Reply with exactly the lines from the one that contains "Instruction: Open the" through the last line of the records below, and with no other lines.

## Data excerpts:

*** Block opens ***

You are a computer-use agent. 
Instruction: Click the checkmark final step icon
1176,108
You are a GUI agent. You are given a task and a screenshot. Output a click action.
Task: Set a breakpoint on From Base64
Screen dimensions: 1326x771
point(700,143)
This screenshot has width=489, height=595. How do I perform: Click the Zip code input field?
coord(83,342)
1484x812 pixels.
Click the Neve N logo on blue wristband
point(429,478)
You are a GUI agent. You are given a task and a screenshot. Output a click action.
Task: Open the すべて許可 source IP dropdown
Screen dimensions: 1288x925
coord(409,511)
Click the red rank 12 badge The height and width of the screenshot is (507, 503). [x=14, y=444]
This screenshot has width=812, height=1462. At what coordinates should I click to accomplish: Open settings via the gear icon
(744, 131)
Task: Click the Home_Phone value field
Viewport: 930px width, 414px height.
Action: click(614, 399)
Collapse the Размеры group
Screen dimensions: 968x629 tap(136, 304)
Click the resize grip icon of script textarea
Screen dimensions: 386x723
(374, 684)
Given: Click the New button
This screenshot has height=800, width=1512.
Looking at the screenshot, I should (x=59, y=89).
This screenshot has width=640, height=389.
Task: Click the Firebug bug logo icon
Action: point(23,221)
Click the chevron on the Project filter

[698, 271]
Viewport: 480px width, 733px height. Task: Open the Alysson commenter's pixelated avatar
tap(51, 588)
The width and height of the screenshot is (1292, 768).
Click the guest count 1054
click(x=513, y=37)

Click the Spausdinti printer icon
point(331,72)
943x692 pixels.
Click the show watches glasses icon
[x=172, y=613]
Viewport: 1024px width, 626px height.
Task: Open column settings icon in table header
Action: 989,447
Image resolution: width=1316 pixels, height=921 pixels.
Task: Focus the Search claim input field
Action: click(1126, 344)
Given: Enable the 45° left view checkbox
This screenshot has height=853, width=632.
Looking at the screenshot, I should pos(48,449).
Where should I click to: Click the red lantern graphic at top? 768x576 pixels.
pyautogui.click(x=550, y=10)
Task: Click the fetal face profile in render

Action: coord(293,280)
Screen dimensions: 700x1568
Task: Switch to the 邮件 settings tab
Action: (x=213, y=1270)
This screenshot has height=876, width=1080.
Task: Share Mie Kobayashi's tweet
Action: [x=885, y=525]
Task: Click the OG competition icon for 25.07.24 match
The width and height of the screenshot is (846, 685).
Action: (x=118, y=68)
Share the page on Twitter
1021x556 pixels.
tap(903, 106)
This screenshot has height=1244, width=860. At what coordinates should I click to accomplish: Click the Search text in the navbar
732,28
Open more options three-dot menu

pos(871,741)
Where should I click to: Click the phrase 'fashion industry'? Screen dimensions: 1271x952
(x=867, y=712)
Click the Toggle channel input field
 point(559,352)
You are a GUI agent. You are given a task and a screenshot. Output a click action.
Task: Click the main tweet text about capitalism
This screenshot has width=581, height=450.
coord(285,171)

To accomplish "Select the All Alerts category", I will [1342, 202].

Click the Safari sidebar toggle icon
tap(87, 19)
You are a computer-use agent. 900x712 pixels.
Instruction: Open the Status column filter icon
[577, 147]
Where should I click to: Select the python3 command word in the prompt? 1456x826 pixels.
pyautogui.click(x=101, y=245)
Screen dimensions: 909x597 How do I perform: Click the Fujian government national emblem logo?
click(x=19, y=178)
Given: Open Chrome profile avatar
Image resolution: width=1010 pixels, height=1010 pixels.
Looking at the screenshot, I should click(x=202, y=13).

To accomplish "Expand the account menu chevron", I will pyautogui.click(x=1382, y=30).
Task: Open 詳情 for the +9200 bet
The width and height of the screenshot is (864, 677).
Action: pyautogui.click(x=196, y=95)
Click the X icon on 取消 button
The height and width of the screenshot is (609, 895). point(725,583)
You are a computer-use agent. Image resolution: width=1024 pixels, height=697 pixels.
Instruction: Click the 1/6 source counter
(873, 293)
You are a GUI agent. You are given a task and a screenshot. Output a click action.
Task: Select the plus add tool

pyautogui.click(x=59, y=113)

*** Block closes ***

## ANSWER AREA:
Instruction: Open the Status column filter icon
[577, 147]
Where should I click to: Select the python3 command word in the prompt? 1456x826 pixels.
pyautogui.click(x=101, y=245)
Screen dimensions: 909x597 How do I perform: Click the Fujian government national emblem logo?
click(x=19, y=178)
Given: Open Chrome profile avatar
Image resolution: width=1010 pixels, height=1010 pixels.
Looking at the screenshot, I should click(x=202, y=13).

To accomplish "Expand the account menu chevron", I will pyautogui.click(x=1382, y=30).
Task: Open 詳情 for the +9200 bet
The width and height of the screenshot is (864, 677).
Action: pyautogui.click(x=196, y=95)
Click the X icon on 取消 button
The height and width of the screenshot is (609, 895). point(725,583)
You are a computer-use agent. Image resolution: width=1024 pixels, height=697 pixels.
Instruction: Click the 1/6 source counter
(873, 293)
You are a GUI agent. You are given a task and a screenshot. Output a click action.
Task: Select the plus add tool

pyautogui.click(x=59, y=113)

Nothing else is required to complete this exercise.